*** Begin section ***

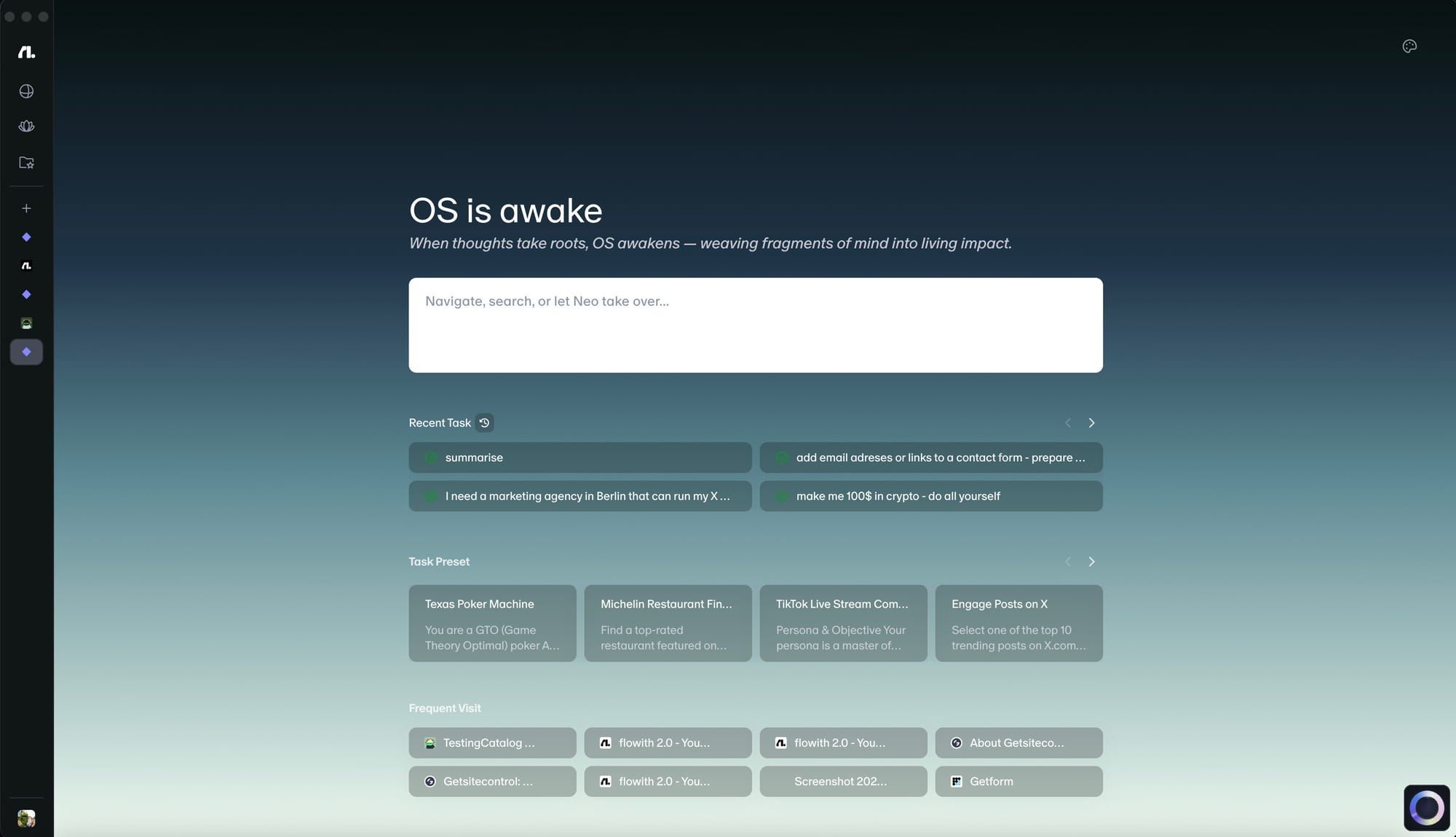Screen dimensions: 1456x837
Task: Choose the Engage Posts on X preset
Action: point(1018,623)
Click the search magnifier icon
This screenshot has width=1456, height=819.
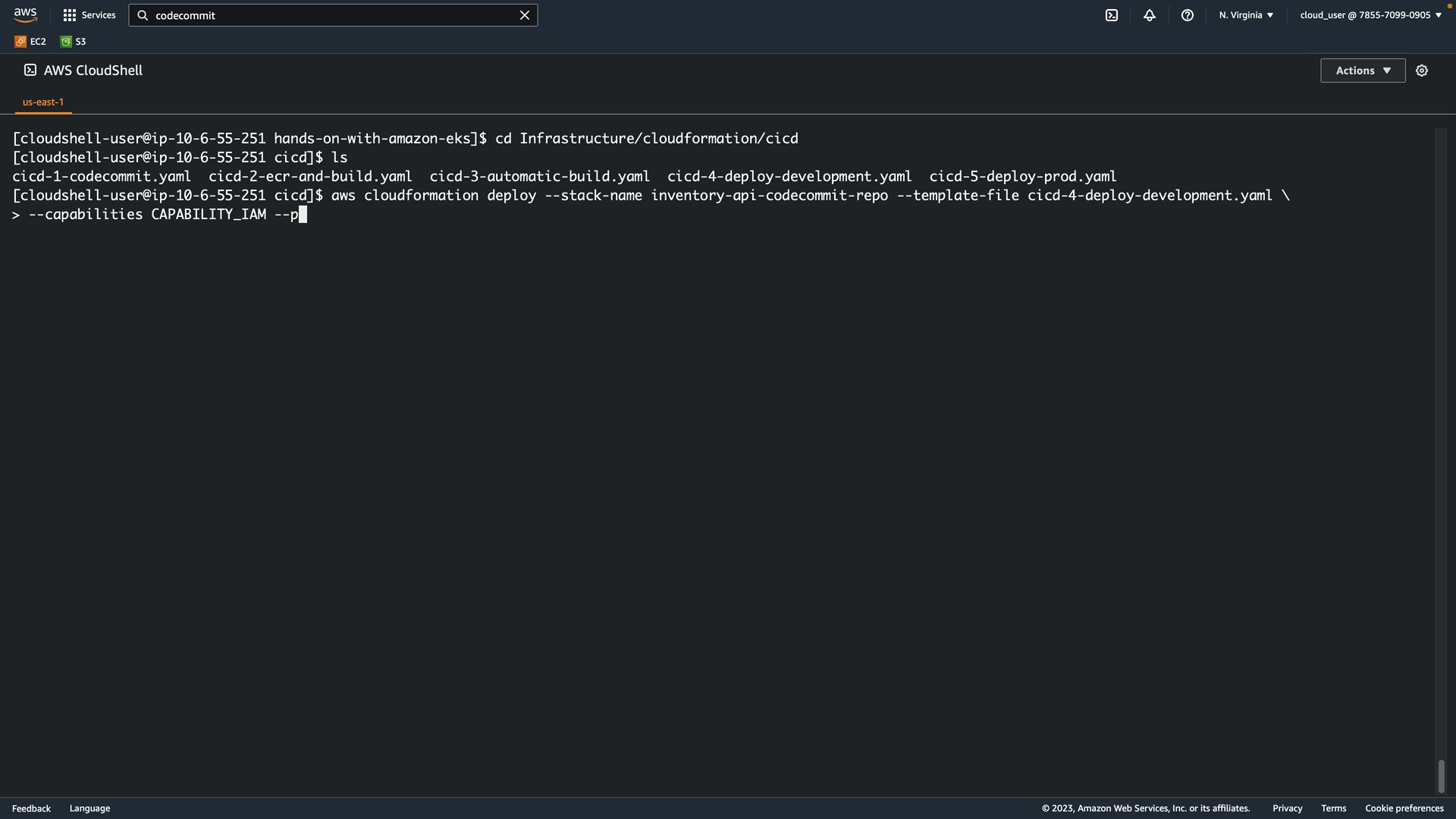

*** End section ***

Setting the pictures aside, return exactly the lines from the line with "Click the search magnifier icon" through the last line of the listing above.

Click the search magnifier icon
This screenshot has width=1456, height=819.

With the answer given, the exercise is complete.